Die Geschichte einer Liebe mit Hindernissen als würdiger „Grimme-Preisträger 2000“: „Move on up“ (0.30, ZDF)

„Surprise!“ Mit diesem Wort steht Tommy aus Cardiff plötzlich vor der Tür von Jessie aus Berlin. Und die ist überhaupt nicht amused. „But we had such a great time“, sagt der schlacksige Brite verständnislos. „We had a drunken time“, wir waren nur besoffen, ernüchtert die pragmatische Jessie ihren angelsächsischen Romeo.

Ein Brite in Liebesnöten quält sich durch das sommerliche Berlin, 1996. Es ist, zu allem Überfluss, auch noch EM, und Tommy hat anfangs nicht mal einen Fernseher. Er findet einen Job bei einem kleinen Umzugsunternehmen und schleppt zusammen mit ein paar anderen Männern fortan traurig Kisten treppauf und treppab. Nachts steht er vor Jessies Haustür und holt sich von seinem Urlaubsflirt, den er augenscheinlich um einiges ernster genommen hat als sie, eine Abfuhr nach der anderen. Alex Ross’ Grimme-Preis-gekrönter Film ist eine lakonische Liebesgeschichte, mit authentisch besetzten und agierenden DarstellerInnen.

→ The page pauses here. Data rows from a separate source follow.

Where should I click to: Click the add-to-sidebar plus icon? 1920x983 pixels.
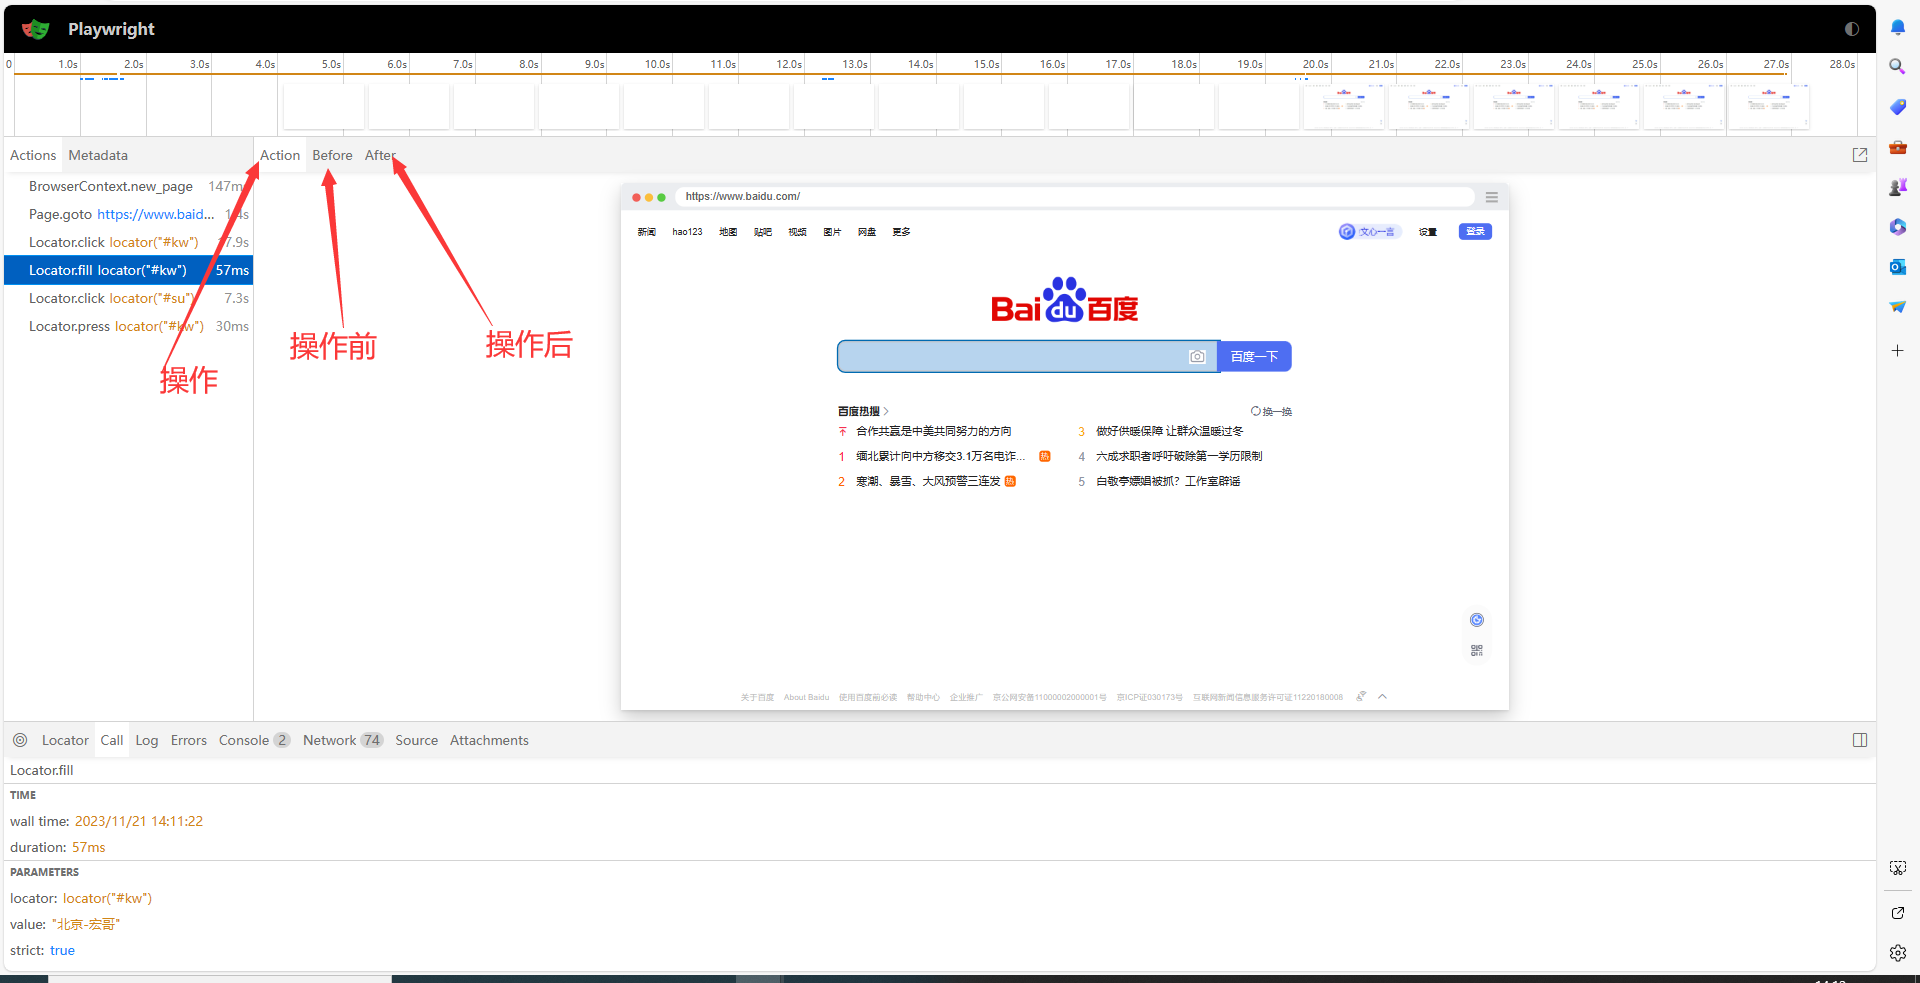click(1898, 351)
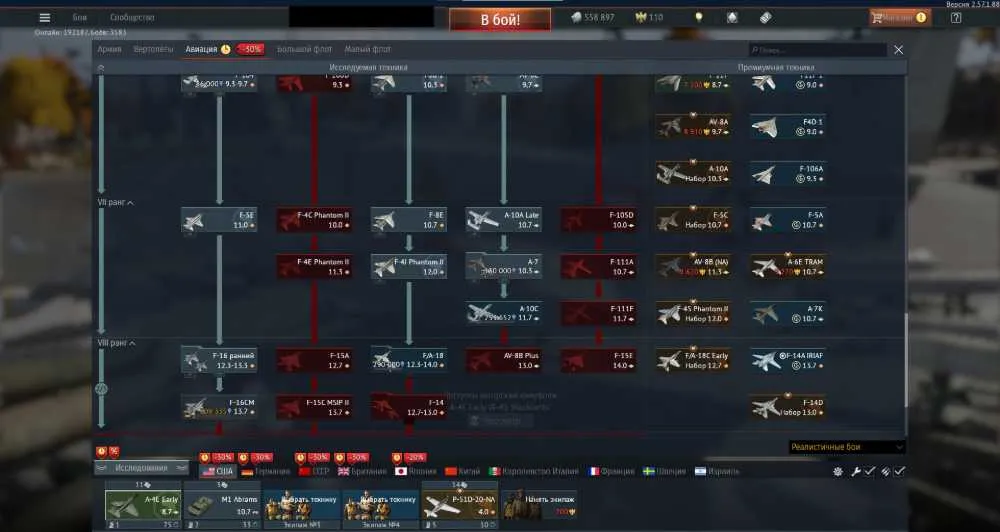Switch to the Большой флот tab
The width and height of the screenshot is (1000, 532).
[304, 49]
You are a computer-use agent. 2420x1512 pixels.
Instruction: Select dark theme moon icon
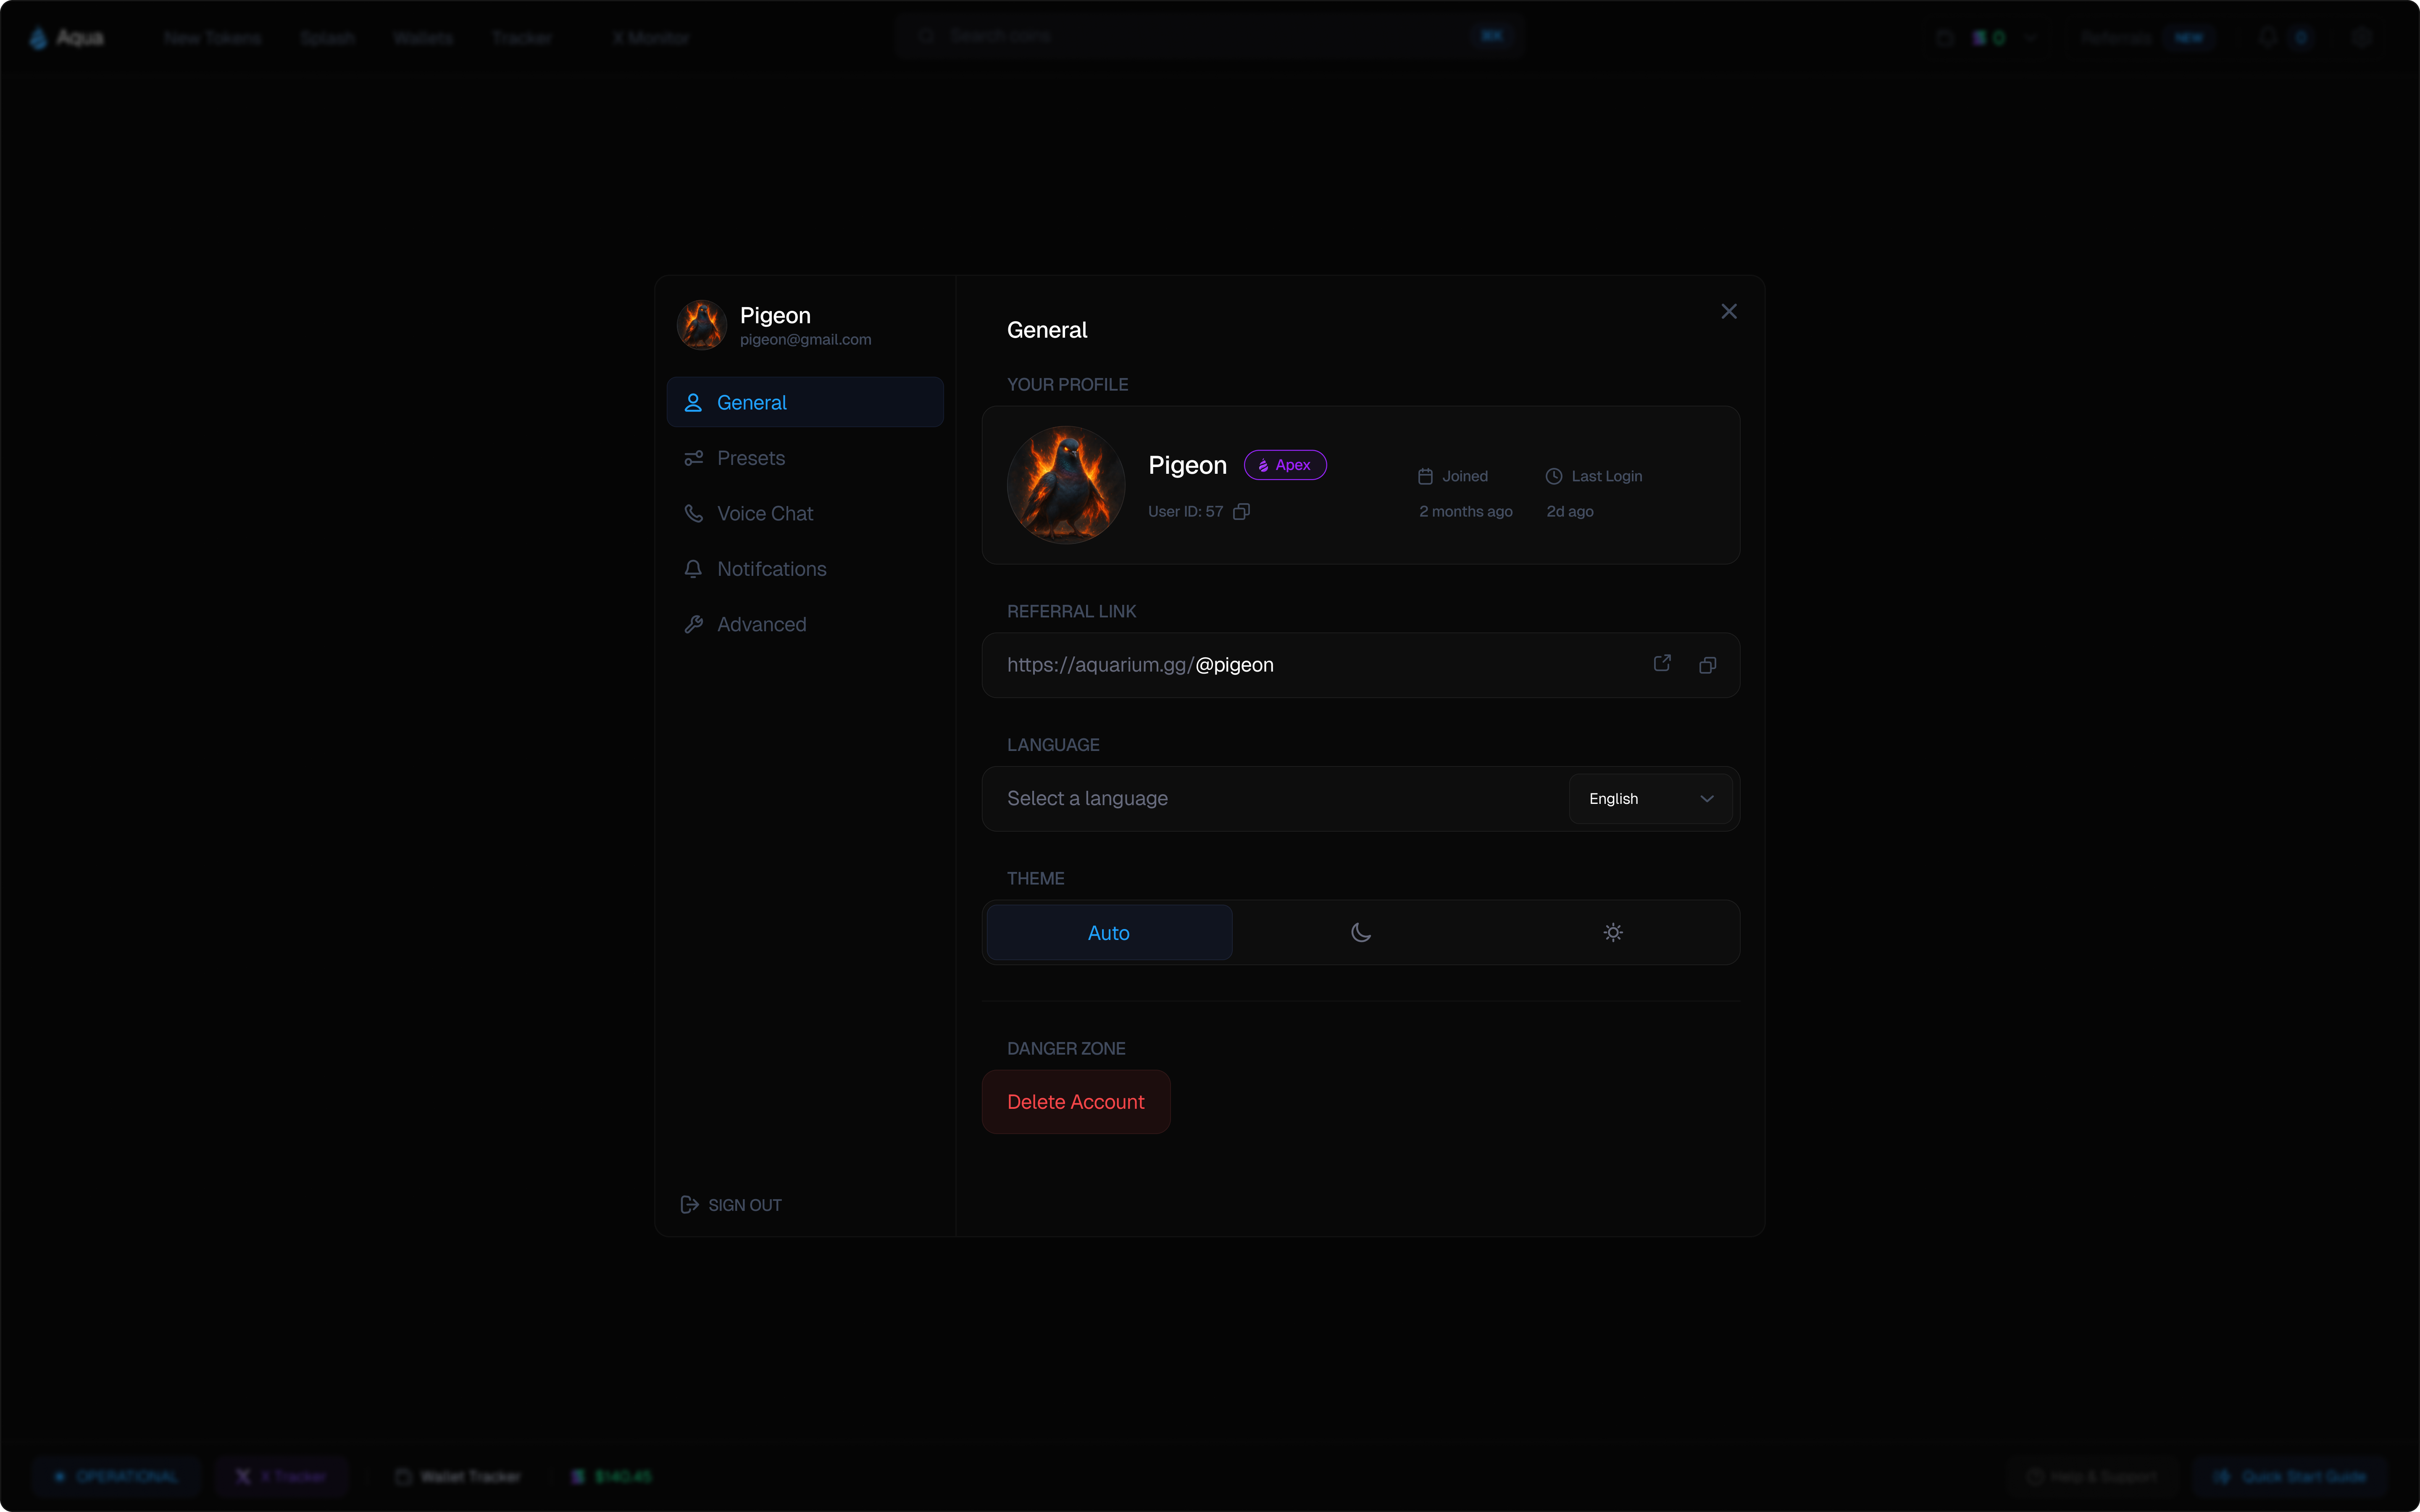click(1361, 933)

Der dickliche Umzugskollege offenbart Tommy irgendwann, dass er auch solo ist. „Meine Frau hat mich verlassen, weil ich zuviel trinke.“ „And?“, fragt Tommy. „Now I’m free. Aber sie ist weg . . .“ Noch nie wurde die periodisch wiederkehrende Qual des Umziehens so detailgetreu und gleichzeitig mit so viel Sinn für Komik inszeniert – das ganze Kistenpacken, Schleppen, Auspacken, Sachen zerkratzen und nicht wiederfinden. Dazu die typischen Berliner Umzugshelfer, das besserwisserische Großmaul, der maulfaule Alte, der latent rassistische Angeber, der Tommy (Neil Edmond) ständig aufziehen muss. Und mittendrin der schmale Tommy mit einem gebrochenen Herzen, das ihm ins sprichwörtlich Gesicht geschriebenen ist.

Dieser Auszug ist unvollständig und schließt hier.